#### The data:
────────────────

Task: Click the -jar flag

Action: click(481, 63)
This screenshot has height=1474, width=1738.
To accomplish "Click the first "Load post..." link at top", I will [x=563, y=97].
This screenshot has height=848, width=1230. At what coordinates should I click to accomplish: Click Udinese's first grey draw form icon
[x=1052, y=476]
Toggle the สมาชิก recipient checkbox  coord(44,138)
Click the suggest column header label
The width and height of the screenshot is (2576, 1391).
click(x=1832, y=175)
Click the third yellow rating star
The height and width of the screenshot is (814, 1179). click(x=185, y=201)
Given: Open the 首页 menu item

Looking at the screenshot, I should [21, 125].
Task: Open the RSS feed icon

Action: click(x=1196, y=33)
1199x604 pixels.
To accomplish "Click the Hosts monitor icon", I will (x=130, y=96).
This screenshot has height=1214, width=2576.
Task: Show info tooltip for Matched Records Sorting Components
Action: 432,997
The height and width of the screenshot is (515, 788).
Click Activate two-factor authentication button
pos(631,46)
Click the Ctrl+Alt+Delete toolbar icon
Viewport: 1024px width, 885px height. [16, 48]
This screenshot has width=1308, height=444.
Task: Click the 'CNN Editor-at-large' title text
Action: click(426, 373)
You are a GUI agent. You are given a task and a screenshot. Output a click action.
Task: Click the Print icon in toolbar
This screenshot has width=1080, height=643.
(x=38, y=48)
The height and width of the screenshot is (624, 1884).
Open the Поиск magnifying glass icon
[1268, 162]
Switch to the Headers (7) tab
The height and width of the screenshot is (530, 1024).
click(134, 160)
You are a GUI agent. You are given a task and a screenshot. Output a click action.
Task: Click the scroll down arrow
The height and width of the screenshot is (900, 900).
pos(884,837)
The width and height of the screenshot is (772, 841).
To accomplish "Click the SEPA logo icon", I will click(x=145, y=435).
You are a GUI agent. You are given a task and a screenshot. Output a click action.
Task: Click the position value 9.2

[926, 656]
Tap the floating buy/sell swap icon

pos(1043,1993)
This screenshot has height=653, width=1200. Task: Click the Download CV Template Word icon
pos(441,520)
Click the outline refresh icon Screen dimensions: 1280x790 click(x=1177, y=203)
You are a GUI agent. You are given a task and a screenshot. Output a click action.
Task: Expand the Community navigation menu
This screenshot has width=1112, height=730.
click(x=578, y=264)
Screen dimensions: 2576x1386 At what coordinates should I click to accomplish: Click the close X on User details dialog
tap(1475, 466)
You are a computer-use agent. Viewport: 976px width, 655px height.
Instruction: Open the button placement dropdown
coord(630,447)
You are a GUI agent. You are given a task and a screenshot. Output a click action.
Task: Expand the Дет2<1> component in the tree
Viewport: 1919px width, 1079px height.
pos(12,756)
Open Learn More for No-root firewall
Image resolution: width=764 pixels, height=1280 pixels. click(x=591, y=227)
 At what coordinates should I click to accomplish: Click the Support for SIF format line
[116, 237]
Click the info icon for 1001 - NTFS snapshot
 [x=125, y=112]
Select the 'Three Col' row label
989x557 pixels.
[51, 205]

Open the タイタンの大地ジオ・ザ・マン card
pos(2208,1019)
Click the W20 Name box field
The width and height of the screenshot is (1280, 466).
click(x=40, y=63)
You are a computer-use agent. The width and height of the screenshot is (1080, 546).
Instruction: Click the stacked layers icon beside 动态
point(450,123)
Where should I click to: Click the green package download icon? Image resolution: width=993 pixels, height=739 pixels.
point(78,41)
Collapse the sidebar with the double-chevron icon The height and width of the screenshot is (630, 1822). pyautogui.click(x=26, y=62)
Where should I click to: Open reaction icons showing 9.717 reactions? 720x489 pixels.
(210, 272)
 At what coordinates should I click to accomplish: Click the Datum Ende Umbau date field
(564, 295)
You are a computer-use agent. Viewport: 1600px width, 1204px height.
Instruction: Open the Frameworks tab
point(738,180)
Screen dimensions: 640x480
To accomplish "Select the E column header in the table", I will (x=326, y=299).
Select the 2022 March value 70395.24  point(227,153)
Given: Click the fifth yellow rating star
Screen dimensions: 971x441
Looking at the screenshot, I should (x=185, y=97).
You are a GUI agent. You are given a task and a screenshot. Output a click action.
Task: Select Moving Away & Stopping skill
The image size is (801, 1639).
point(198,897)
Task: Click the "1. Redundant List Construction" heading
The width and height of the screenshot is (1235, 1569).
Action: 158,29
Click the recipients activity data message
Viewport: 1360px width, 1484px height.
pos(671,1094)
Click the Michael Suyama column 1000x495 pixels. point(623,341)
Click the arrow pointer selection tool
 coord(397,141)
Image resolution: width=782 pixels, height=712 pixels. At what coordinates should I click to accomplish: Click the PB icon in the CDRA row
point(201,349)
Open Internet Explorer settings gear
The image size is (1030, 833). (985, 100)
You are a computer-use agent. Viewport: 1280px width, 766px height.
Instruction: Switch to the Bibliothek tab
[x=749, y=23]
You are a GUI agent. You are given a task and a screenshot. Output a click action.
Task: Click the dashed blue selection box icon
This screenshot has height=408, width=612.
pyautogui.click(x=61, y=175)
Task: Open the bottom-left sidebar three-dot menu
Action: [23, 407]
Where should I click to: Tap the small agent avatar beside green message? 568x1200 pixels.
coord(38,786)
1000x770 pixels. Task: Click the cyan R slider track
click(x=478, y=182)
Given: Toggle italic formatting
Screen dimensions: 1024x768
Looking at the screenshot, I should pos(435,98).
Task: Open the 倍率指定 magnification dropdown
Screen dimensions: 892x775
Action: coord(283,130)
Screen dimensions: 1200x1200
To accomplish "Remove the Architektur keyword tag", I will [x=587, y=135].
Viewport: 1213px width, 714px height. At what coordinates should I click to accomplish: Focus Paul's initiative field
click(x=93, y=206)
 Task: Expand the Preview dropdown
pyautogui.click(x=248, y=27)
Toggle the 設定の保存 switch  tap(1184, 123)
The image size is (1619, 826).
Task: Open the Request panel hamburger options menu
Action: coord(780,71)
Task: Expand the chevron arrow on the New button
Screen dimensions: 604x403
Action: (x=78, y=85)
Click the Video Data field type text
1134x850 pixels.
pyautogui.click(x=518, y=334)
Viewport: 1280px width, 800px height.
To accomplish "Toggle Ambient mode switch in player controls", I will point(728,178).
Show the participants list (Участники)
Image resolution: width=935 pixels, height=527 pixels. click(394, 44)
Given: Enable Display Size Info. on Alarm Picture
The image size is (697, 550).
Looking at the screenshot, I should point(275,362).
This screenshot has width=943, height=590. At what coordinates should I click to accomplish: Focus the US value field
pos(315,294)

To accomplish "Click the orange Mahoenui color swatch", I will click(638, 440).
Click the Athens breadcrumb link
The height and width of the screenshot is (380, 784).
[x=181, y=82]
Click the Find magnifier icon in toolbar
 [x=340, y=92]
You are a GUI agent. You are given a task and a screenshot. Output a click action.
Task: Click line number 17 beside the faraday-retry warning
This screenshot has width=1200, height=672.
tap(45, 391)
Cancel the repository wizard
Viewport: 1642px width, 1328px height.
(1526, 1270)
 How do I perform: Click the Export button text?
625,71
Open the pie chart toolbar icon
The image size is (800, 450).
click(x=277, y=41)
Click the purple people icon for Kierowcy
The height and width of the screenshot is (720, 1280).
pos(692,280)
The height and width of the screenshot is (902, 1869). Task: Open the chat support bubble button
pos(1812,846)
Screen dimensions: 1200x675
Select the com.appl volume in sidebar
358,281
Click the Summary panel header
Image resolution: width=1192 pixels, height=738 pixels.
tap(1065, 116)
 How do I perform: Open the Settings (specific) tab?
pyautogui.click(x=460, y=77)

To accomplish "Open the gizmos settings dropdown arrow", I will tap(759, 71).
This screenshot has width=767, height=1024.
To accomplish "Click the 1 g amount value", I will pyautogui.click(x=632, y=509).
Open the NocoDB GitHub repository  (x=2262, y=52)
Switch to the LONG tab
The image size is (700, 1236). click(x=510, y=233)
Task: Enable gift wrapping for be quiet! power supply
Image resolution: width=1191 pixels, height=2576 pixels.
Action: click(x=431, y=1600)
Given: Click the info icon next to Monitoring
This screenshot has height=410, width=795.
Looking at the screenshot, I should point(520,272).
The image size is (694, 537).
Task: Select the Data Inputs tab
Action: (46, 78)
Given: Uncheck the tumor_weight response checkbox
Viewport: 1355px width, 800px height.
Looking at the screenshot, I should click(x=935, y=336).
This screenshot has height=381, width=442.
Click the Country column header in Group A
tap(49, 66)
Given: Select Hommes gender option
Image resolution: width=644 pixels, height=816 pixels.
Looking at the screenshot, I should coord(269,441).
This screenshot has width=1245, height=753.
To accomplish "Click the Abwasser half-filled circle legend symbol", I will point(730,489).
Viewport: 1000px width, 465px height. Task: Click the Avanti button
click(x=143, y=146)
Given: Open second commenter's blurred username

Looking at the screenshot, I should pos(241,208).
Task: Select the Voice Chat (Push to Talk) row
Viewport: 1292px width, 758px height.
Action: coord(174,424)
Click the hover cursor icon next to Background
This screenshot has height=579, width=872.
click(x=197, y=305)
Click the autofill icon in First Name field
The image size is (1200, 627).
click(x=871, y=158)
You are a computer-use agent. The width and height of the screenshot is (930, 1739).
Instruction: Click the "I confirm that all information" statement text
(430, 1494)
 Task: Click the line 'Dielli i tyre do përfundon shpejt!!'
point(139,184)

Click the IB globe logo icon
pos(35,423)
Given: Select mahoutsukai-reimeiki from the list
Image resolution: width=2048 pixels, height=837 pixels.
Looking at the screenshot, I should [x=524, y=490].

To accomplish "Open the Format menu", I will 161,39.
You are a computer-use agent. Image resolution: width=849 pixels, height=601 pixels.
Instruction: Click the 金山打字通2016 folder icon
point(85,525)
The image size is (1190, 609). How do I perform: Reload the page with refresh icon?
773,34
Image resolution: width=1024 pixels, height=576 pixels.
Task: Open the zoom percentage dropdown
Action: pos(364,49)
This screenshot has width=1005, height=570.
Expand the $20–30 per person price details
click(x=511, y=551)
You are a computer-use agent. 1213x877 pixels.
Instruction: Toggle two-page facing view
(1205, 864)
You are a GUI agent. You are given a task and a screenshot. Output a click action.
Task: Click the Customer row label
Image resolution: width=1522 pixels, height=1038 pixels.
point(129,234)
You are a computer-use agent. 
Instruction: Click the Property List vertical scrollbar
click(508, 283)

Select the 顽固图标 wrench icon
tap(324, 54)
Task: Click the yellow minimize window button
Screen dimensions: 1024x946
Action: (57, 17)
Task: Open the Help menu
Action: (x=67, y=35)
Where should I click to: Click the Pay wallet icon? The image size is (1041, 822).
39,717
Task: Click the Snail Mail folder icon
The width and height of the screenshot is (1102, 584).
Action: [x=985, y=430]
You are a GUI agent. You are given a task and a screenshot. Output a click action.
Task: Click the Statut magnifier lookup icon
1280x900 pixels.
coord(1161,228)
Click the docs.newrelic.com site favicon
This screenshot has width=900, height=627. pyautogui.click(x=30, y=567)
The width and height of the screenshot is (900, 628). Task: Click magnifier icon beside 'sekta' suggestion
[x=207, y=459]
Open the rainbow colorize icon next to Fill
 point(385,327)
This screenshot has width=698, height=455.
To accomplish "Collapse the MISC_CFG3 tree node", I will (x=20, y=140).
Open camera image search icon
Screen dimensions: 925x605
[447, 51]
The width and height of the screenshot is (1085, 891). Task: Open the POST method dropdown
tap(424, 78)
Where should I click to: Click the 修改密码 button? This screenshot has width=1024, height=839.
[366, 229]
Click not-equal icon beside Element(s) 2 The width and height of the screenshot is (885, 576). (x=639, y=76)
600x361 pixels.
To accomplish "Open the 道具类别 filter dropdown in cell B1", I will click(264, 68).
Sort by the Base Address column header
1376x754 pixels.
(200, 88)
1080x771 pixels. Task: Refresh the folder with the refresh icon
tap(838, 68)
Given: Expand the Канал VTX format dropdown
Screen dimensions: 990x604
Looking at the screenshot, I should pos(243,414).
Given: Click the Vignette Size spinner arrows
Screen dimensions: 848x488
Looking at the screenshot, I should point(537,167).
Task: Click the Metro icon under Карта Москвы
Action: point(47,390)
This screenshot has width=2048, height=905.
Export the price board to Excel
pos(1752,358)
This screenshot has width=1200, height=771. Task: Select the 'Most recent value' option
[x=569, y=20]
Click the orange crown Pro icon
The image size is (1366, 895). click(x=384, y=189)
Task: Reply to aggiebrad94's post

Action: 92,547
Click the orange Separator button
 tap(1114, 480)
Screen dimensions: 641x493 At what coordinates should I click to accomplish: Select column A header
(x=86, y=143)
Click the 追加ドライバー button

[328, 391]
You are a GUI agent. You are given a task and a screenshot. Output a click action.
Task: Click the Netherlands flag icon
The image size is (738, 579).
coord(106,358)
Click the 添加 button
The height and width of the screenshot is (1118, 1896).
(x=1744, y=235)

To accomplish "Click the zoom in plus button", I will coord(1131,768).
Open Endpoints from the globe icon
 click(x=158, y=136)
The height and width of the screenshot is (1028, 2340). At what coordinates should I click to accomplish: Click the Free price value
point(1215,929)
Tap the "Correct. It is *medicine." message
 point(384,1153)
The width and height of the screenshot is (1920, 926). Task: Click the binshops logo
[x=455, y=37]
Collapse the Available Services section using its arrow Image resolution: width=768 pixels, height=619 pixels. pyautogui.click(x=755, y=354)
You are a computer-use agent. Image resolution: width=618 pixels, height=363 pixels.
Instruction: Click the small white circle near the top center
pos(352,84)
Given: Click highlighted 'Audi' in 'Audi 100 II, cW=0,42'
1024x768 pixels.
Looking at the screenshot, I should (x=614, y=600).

────────────────

#### Task statement:
From the entries above, restate word for word the lines from the line containing "You are a computer-use agent. Viewport: 1280px" to the line containing "Task: Click line", both ends included, and nothing more.

#### Task answer:
You are a computer-use agent. Viewport: 1280px width, 766px height.
Instruction: Switch to the Bibliothek tab
[x=749, y=23]
You are a GUI agent. You are given a task and a screenshot. Output a click action.
Task: Click the dashed blue selection box icon
This screenshot has height=408, width=612.
pyautogui.click(x=61, y=175)
Task: Open the bottom-left sidebar three-dot menu
Action: [23, 407]
Where should I click to: Tap the small agent avatar beside green message? 568x1200 pixels.
coord(38,786)
1000x770 pixels. Task: Click the cyan R slider track
click(x=478, y=182)
Given: Toggle italic formatting
Screen dimensions: 1024x768
Looking at the screenshot, I should pos(435,98).
Task: Open the 倍率指定 magnification dropdown
Screen dimensions: 892x775
Action: coord(283,130)
Screen dimensions: 1200x1200
To accomplish "Remove the Architektur keyword tag", I will [x=587, y=135].
Viewport: 1213px width, 714px height. At what coordinates should I click to accomplish: Focus Paul's initiative field
click(x=93, y=206)
 Task: Expand the Preview dropdown
pyautogui.click(x=248, y=27)
Toggle the 設定の保存 switch  tap(1184, 123)
The image size is (1619, 826).
Task: Open the Request panel hamburger options menu
Action: coord(780,71)
Task: Expand the chevron arrow on the New button
Screen dimensions: 604x403
Action: (x=78, y=85)
Click the Video Data field type text
1134x850 pixels.
pyautogui.click(x=518, y=334)
Viewport: 1280px width, 800px height.
To accomplish "Toggle Ambient mode switch in player controls", I will point(728,178).
Show the participants list (Участники)
Image resolution: width=935 pixels, height=527 pixels. click(394, 44)
Given: Enable Display Size Info. on Alarm Picture
The image size is (697, 550).
Looking at the screenshot, I should point(275,362).
This screenshot has width=943, height=590. At what coordinates should I click to accomplish: Focus the US value field
pos(315,294)

To accomplish "Click the orange Mahoenui color swatch", I will click(638, 440).
Click the Athens breadcrumb link
The height and width of the screenshot is (380, 784).
[x=181, y=82]
Click the Find magnifier icon in toolbar
 [x=340, y=92]
You are a GUI agent. You are given a task and a screenshot. Output a click action.
Task: Click line number 17 beside the faraday-retry warning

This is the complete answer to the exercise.